### [DATA FOR THIS EXERCISE]
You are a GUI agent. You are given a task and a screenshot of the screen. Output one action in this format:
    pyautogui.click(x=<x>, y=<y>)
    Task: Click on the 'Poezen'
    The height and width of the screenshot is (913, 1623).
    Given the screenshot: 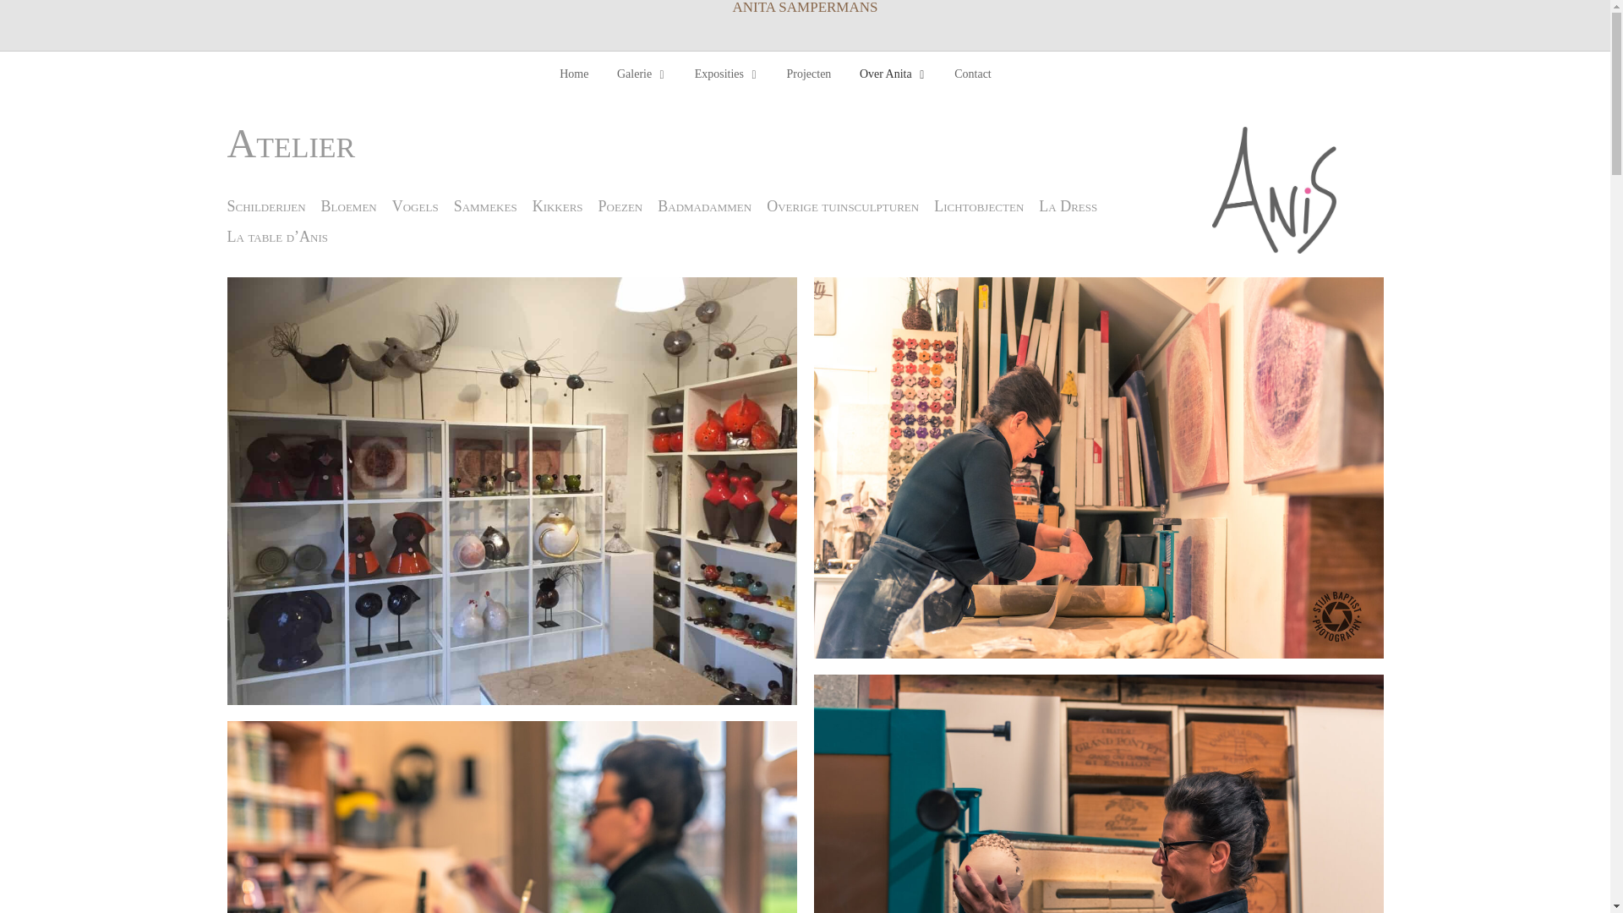 What is the action you would take?
    pyautogui.click(x=619, y=205)
    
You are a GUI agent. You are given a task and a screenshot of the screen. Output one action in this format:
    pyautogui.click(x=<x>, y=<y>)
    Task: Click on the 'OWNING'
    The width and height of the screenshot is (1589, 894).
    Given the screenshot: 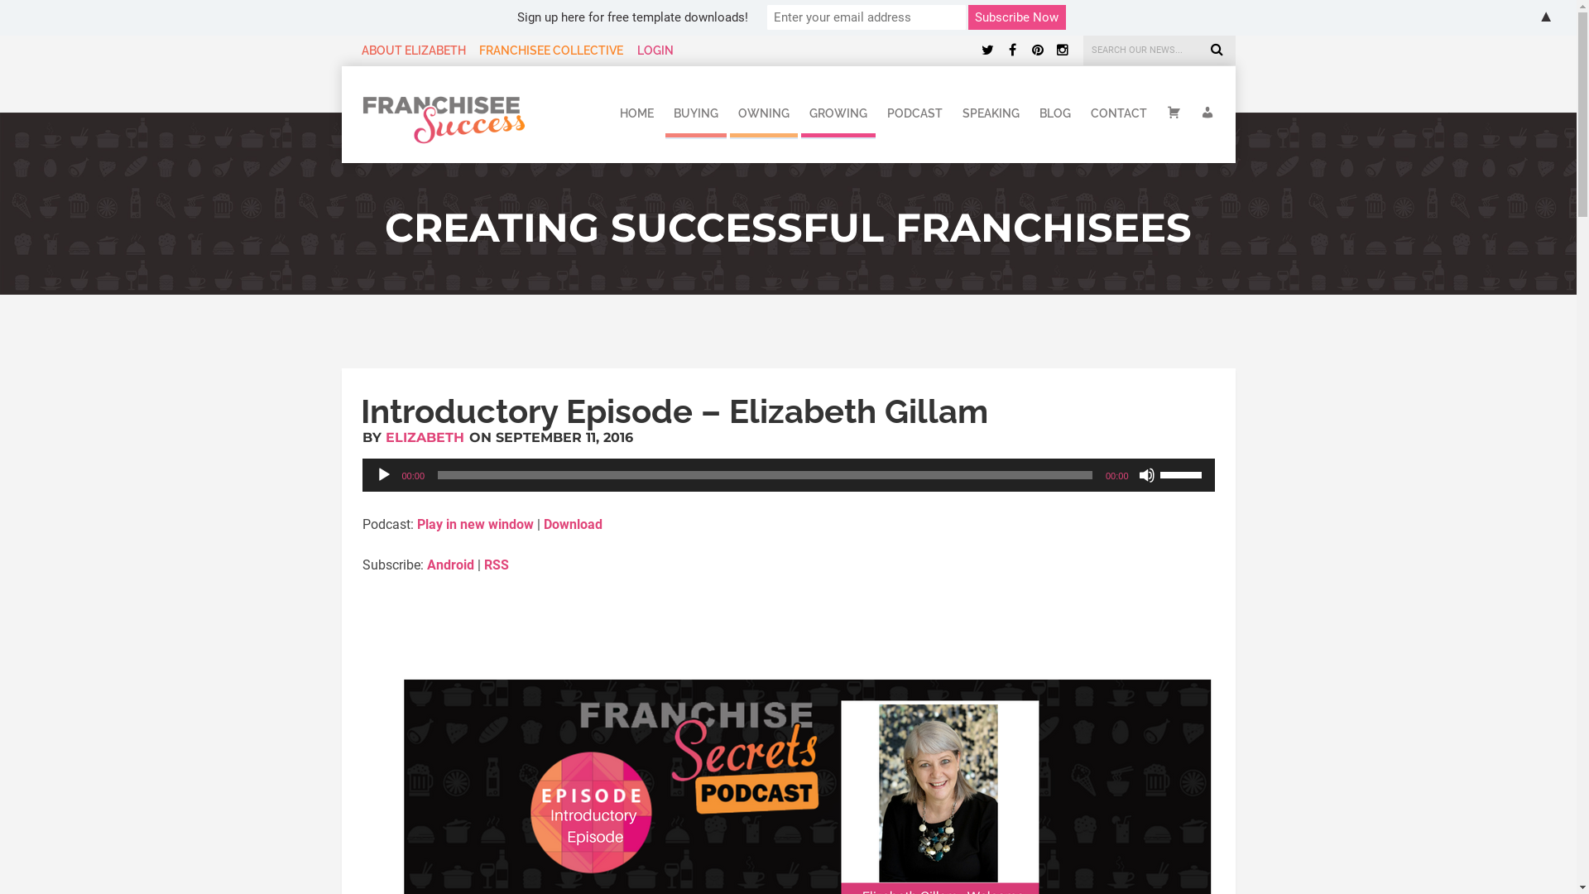 What is the action you would take?
    pyautogui.click(x=762, y=109)
    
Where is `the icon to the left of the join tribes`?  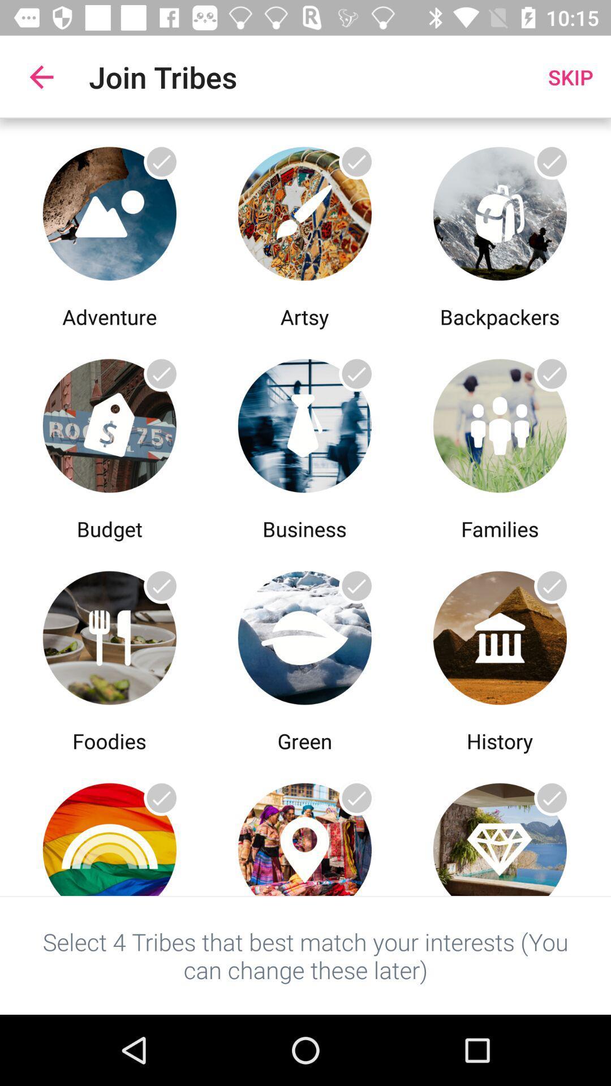 the icon to the left of the join tribes is located at coordinates (41, 76).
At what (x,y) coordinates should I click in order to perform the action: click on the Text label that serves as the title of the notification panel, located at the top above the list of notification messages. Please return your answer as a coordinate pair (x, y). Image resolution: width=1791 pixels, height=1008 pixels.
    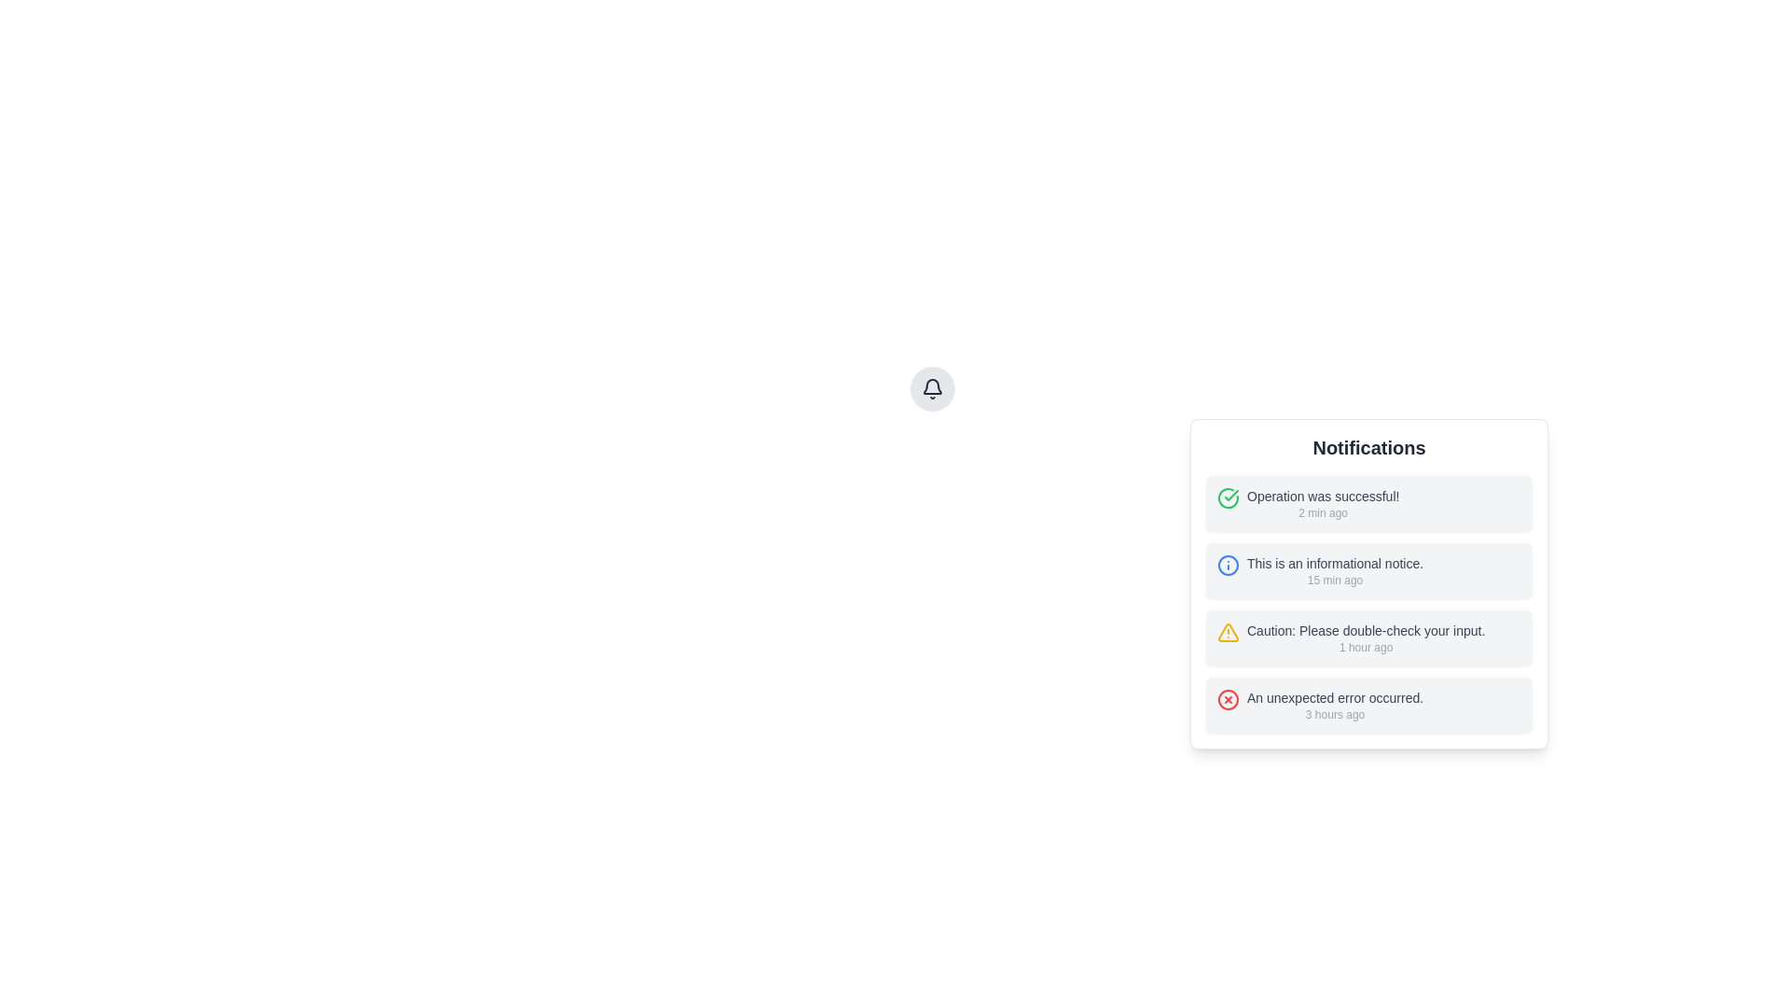
    Looking at the image, I should click on (1369, 447).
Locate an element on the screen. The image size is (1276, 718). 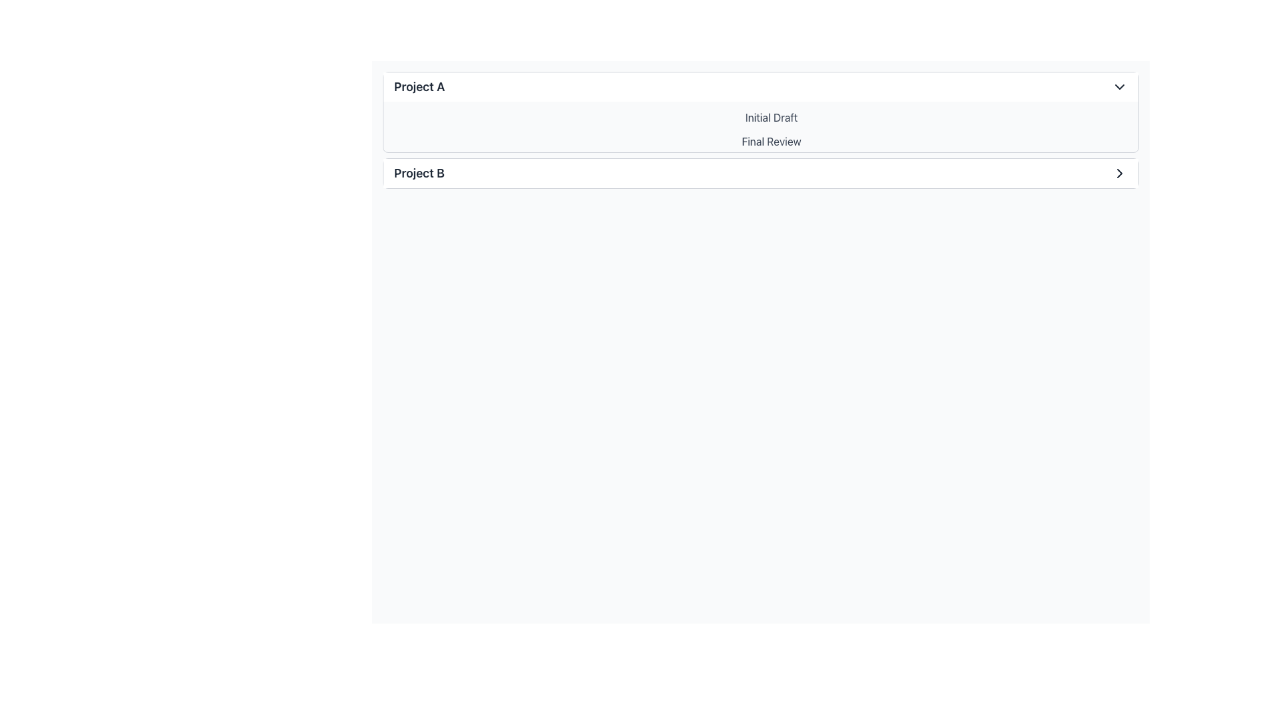
the interactive list item labeled 'Project B' is located at coordinates (761, 173).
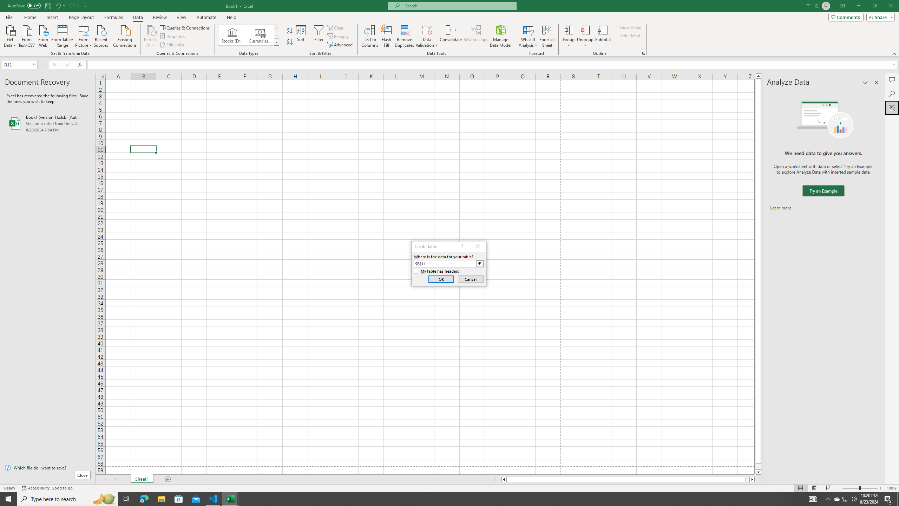 This screenshot has height=506, width=899. Describe the element at coordinates (427, 30) in the screenshot. I see `'Data Validation...'` at that location.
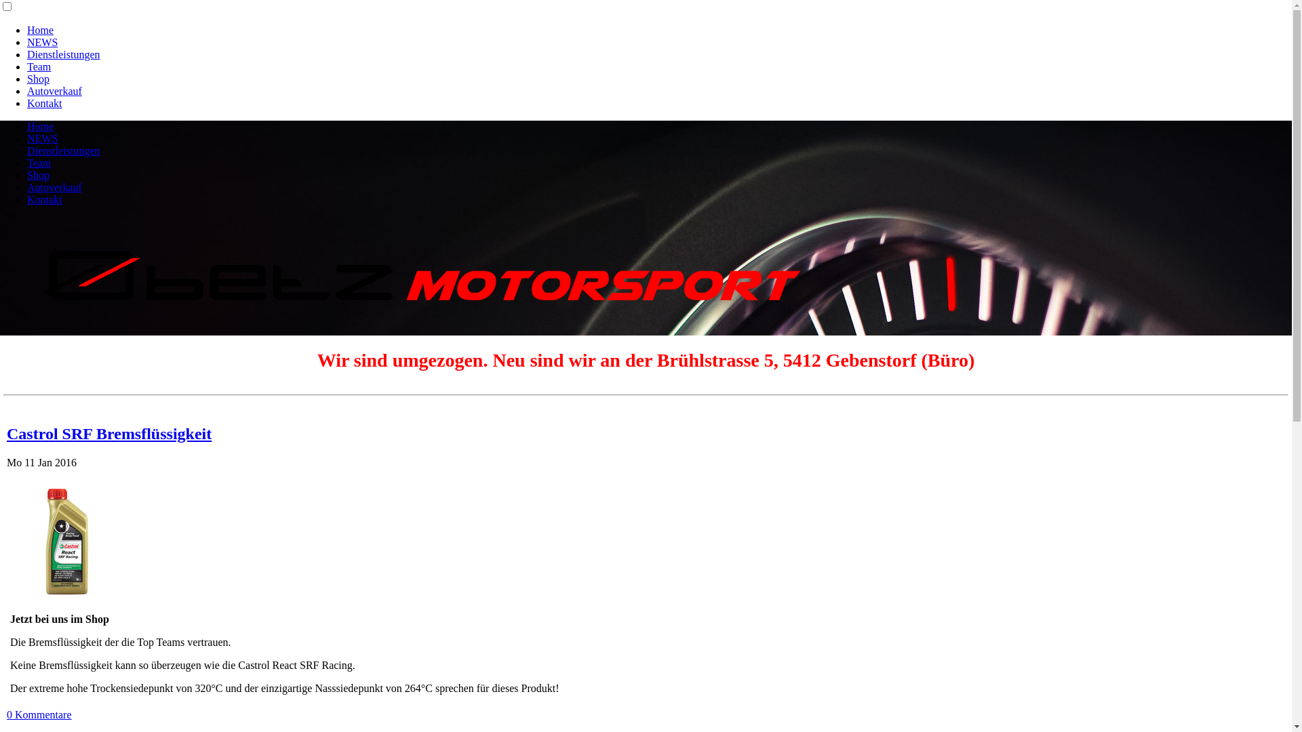  What do you see at coordinates (39, 162) in the screenshot?
I see `'Team'` at bounding box center [39, 162].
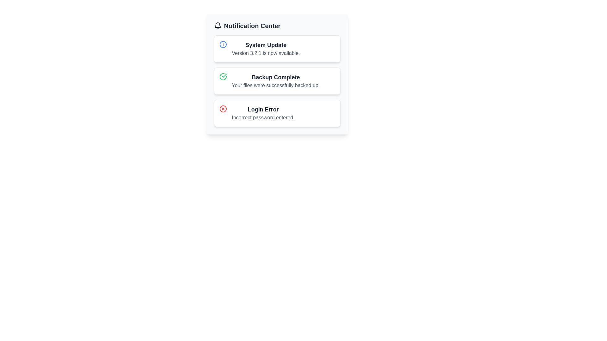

### [THE REQUEST]
Print the records word for word, starting at the line that has "Locate an element" and going through the end of the records. Leave the pictures out.

### [THE ANSWER]
Locate an element on the screen. The image size is (1276, 718). 
the interactive list item labeled 'Project B' is located at coordinates (761, 173).
 This screenshot has height=506, width=899. Describe the element at coordinates (427, 30) in the screenshot. I see `'Data Validation...'` at that location.
  What do you see at coordinates (39, 162) in the screenshot?
I see `'Team'` at bounding box center [39, 162].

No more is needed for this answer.